▶ [TEXTE À LIRE]
☆ ☆ ☆ ☆ ☆

Correspondance de Gustave Flaubert/Tome 3/0349

Louis Conard (Volume 3p. 46-47).

349. À LA MÊME.
Mardi, minuit, 2 novembre 1852.

Chère bien-aimée. J’espère que dans huit jours à cette heure-ci, je toucherai à la Reine[1] malgré les vers de l’ami qui sont, d’hier, dans la Revue de Paris. Comment ça se fait-il ? Est-ce une galanterie indirecte du sieur Houssaye à ton endroit, ou tout bonnement pour emplir quelques lignes et ne sachant que dire ?

Je partirai mardi prochain à 1 h 30 et j’arriverai à Mantes à 3 h 43. Quant aux convois qui partent de Paris, il y en a un à midi et un autre à 4 h 25 (par celui-là tu n’arriverais qu’à 6 heures). Prends donc le premier, qui arrive à 1 h 50. Tu feras tout préparer, commanderas le dîner, etc.

Ce n’est point pour te contrarier que je ne viens que mardi au lieu de lundi, mais je vais finir ma semaine et j’emploierai lundi à te chercher quelques notes, bouquins et gravures pour ton Acropole. Cela me tourmente beaucoup. Je me suis mis dans la tête qu’il faut que tu aies le prix et il me semble que ce te sera aisé. Enfin nous en causerons à loisir d’ici à peu.

☆ ☆ ☆ ☆ ☆

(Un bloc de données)
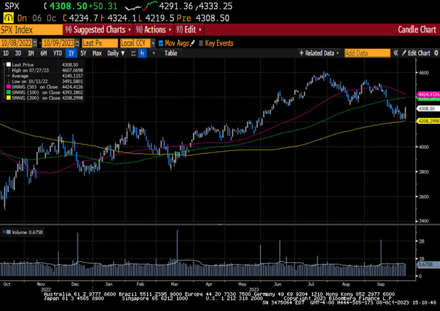The image size is (440, 311).
Task: Click the Add Data input field
Action: 367,53
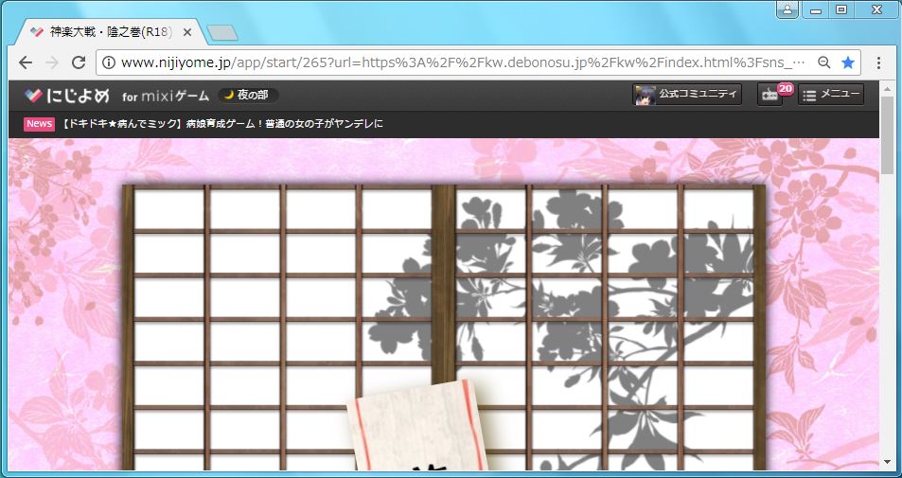Viewport: 902px width, 478px height.
Task: View site information icon in address bar
Action: tap(108, 62)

☆ ☆ ☆ ☆ ☆

▶ [TRAVAIL À FAIRE]
A: Répondez à ces questions sur la lettre :
(i) Dans quelle revue les vers de l'ami ont-ils paru ?
(ii) À quelle heure arrive le convoi de Paris qui part à midi ?
(iii) À quoi l'auteur de la lettre compte-t-il employer le lundi ?
B: Pouvez-vous recopier toutes les entrées du bloc de données en substituant « Consigne » à « Task », sans rien changer d'autre ? Laissez les images de côté.

▶ [CORRIGÉ DES EXERCICES]
A:
(i) Dans la Revue de Paris.
(ii) À 1 h 50.
(iii) À chercher quelques notes, bouquins et gravures pour l'Acropole de sa destinataire.

B:
The image size is (440, 311).
Consigne: Click the Add Data input field
Action: 367,53
Viewport: 902px width, 478px height.
Consigne: View site information icon in address bar
Action: tap(108, 62)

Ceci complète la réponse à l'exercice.